Masing-masing grup menyewa satu guru les. Kan kita ada 30 orang. Dibagi dua
jadi 15 orang tiap grup. Bayarnya jadi ringan kan? Kalian bayar jangan minta
orang tua ya. Sisihkan aja uang jajan kalian. Grup satu absen 1-15 dipimpin
Maia. Grup dua absen 16-30 dipimpin Hana. Ketua grup bertugas mengumpulkan
anggotanya. Setuju?” jelas Adri panjang lebar.
“Setuju!!!” seru kami bersamaan.
Ya,
tentu kami senang dengan usul Adri yang mencoba menyelesaikan masalah kami
bersama. Jadilah kami, setiap sepulang sekolah berkumpul di rumahku. Belajar
bersama guru privat kami, Bu Gita. Dengan sabarnya beliau mengajarkan kami yang
belum tahu apa-apa menjadi tahu banyak.
***
Kelas
kami pun mulai bersolek. Merapikan dirinya. Cat biru yang mulai mengelupas
dilapisi dengan cat kuning yang cerah menyala-nyala. Memberikan semangat baru
bagi kami semua. Image buruk yang
melekat pada kelas kami pun mulai pudar ditelan waktu. Kelasku kini tak seperti
kelasku yang dulu.
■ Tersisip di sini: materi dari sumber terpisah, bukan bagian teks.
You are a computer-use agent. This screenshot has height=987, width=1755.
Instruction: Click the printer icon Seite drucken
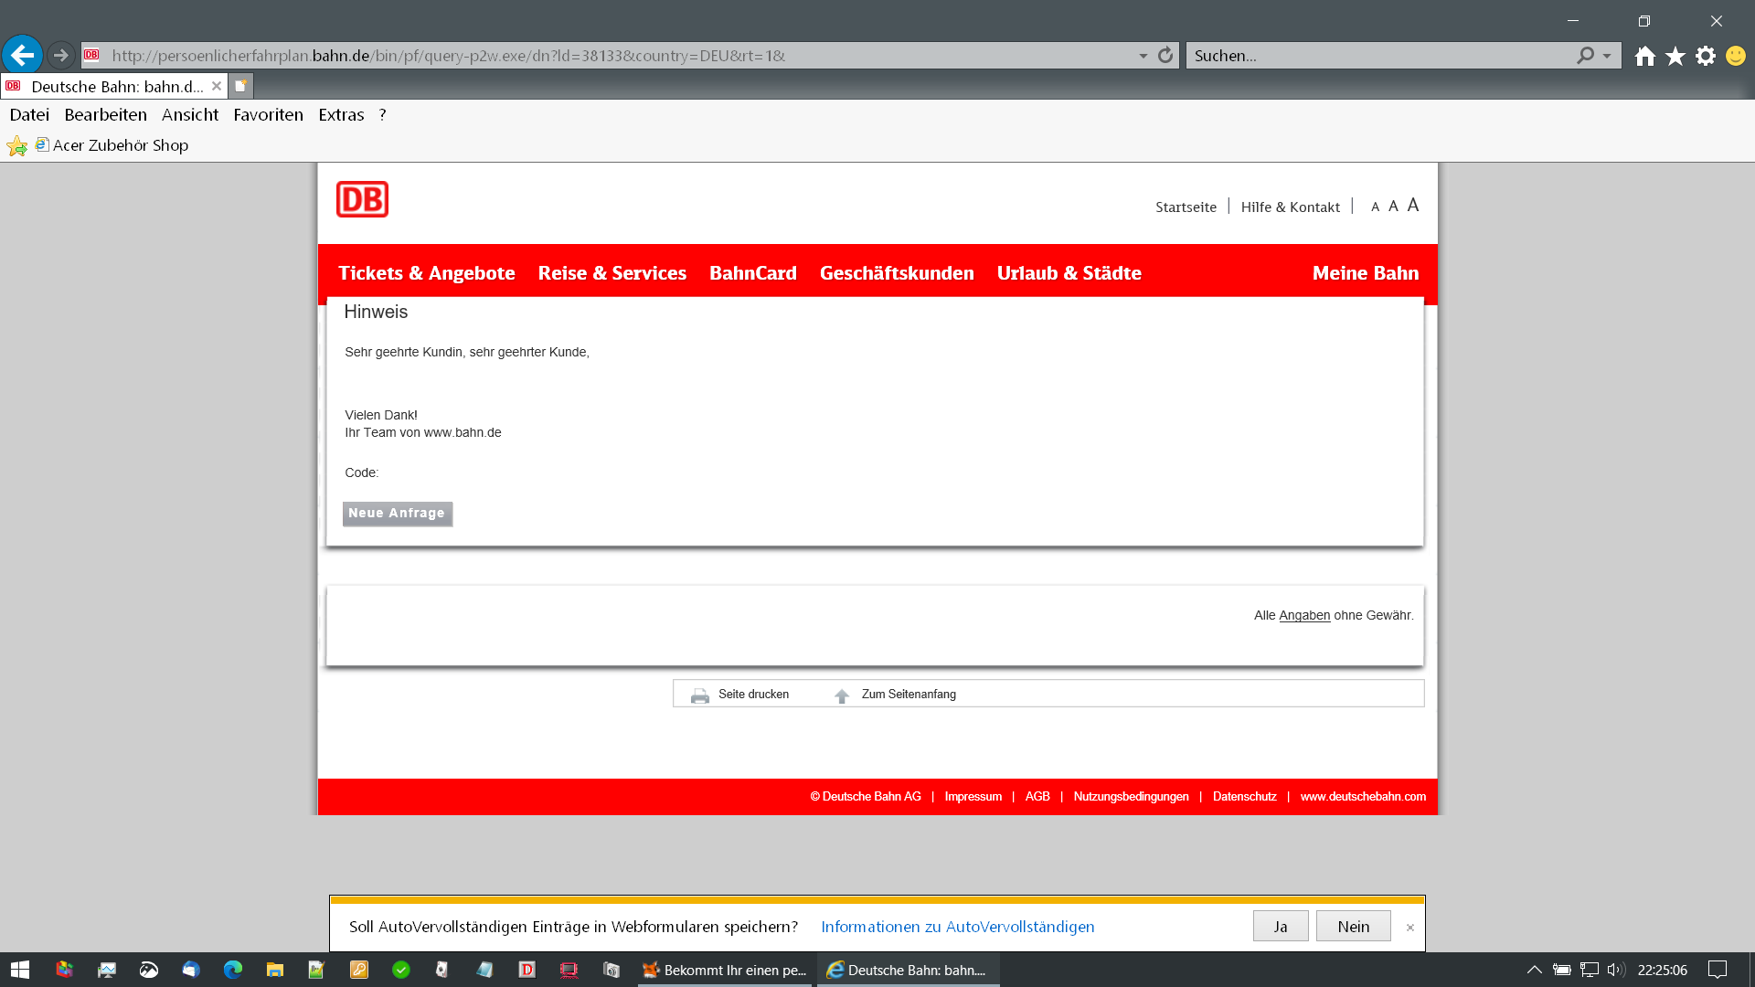coord(700,695)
Tentu, kami bangga.
Teman-temanku yang
dulunya masih kekanak-kanakan sekarang menjadi lebih dewasa. Mulai menyadari
tugas berat sudah menghadang mereka di depan sana.
***
Satu
bulan sebelum ujian nasional, kami menyelenggarakan kegiatan berdoa secara
rutin setiap harinya. Berdoa semoga Tuhan berpihak kepada kami. Semoga Tuhan
membayar kerja keras kami dengan kata ‘LULUS’ pada ijazah kami. Semoga kerja
keras kami tak sia-sia.
Waktu
ujian nasional pun tiba. Tujuan kami bukan hanya ingin mencetak kata ‘LULUS’.
Kami ingin membuktikan pada semua orang yang dulu pernah memincingkan mata
melihat kami bahwa kami juga bisa seperti mereka. Kami ingin mengubah tatapan
itu menjadi decak kagum tak terkira.
***
Hari
pengumuman. Dengan hati penuh cemas kami memasuki aula sekolah. Satu per satu
amplop kami terima sesuai dengan nama diri.
“Nanti amplopnya dibuka setelah hitungan
ke tiga ya. Satu.. Dua...” seru kepala sekolah.
“Tiga!” Serentak kami membuka amplop
ini. Kutemukan kata LULUS dalam ampolop ini. Seketika aku langsung berteriak.
“Yeay! Alhamdulillah!”
Teriakanku
diikuti suara teriakan teman-temanku. Kutanyakan satu per satu dan ternyata
semua anak menemukan kata LULUS dalam amplop mereka.
“Tunggu dulu, anak-anak. Saya punya
berita lain. Awalnya saya tidak percaya, rata-rata tertinggi UN SMP Pelita
Harapan dipegang oleh kelas...” kepala sekolah mencoba menggantungkan suasana.
“Sembilan H!” serunya.
Seketika
kami langsung berteriak dengan kerasnya. Akhirnya kerja keras kami terbayar
sudah. Terimakasih Tuhan. Senyum pun mengembang di bibir kami. Manis, manis
sekali. Decak kagum dan tatapan kagum itupun datang dari anak-anak kelas lain
yang sepertinya ingin menjadi kami saat ini.
“YES, I CAN!” teriak kami diikuti
loncatan yang tinggi. Seakan ingin menggapai langit. Menggapai cita-cita kami.